§ Data for review

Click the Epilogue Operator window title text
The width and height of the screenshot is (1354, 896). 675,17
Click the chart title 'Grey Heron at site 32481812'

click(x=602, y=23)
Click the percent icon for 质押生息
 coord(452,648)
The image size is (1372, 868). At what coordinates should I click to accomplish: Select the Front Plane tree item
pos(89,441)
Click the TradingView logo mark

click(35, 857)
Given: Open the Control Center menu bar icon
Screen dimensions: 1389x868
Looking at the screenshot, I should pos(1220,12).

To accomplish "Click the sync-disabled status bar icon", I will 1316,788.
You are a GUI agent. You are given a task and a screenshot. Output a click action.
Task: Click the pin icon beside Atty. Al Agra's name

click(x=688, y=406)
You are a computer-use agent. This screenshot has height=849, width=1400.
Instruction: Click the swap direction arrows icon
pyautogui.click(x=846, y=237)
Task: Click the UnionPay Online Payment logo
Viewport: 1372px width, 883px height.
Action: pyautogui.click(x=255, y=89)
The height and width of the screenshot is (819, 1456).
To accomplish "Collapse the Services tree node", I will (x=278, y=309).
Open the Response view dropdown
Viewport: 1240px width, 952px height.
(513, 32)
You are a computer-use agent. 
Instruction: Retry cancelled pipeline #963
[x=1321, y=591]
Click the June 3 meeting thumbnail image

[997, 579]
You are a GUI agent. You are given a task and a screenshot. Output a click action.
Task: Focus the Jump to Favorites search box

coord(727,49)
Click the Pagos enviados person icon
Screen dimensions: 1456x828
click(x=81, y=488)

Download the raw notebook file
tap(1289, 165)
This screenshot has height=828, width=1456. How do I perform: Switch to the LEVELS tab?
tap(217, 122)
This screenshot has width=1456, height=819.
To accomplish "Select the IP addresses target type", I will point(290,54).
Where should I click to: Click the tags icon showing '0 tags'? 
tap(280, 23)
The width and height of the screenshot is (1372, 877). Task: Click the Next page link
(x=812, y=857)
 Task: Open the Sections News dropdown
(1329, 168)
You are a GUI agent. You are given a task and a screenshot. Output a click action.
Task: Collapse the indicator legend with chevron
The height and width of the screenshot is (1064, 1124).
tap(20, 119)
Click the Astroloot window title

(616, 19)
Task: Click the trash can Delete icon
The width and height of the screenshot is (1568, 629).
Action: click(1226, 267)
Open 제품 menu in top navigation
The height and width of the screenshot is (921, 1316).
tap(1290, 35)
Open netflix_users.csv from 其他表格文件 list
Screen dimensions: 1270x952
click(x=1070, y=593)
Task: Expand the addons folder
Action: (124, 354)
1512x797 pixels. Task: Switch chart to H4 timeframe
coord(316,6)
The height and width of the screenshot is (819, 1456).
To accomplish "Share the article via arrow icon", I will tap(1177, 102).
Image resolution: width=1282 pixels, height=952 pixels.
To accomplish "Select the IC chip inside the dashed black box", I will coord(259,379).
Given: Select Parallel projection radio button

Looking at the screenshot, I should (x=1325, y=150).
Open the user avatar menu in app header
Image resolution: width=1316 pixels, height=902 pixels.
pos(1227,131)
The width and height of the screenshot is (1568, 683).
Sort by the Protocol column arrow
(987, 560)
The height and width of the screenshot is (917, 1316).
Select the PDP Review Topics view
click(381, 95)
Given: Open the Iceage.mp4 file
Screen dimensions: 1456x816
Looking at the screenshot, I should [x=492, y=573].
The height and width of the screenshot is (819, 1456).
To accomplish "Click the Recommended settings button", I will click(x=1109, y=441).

§ Work instruction
In the entries above, copy the lines from the one that contains "The width and height of the screenshot is (1568, 629)." through the last line, exactly as they appear.

§ Completed task
The width and height of the screenshot is (1568, 629).
Action: click(1226, 267)
Open 제품 menu in top navigation
The height and width of the screenshot is (921, 1316).
tap(1290, 35)
Open netflix_users.csv from 其他表格文件 list
Screen dimensions: 1270x952
click(x=1070, y=593)
Task: Expand the addons folder
Action: (124, 354)
1512x797 pixels. Task: Switch chart to H4 timeframe
coord(316,6)
The height and width of the screenshot is (819, 1456).
To accomplish "Share the article via arrow icon", I will tap(1177, 102).
Image resolution: width=1282 pixels, height=952 pixels.
To accomplish "Select the IC chip inside the dashed black box", I will coord(259,379).
Given: Select Parallel projection radio button

Looking at the screenshot, I should (x=1325, y=150).
Open the user avatar menu in app header
Image resolution: width=1316 pixels, height=902 pixels.
pos(1227,131)
The width and height of the screenshot is (1568, 683).
Sort by the Protocol column arrow
(987, 560)
The height and width of the screenshot is (917, 1316).
Select the PDP Review Topics view
click(381, 95)
Given: Open the Iceage.mp4 file
Screen dimensions: 1456x816
Looking at the screenshot, I should [x=492, y=573].
The height and width of the screenshot is (819, 1456).
To accomplish "Click the Recommended settings button", I will click(x=1109, y=441).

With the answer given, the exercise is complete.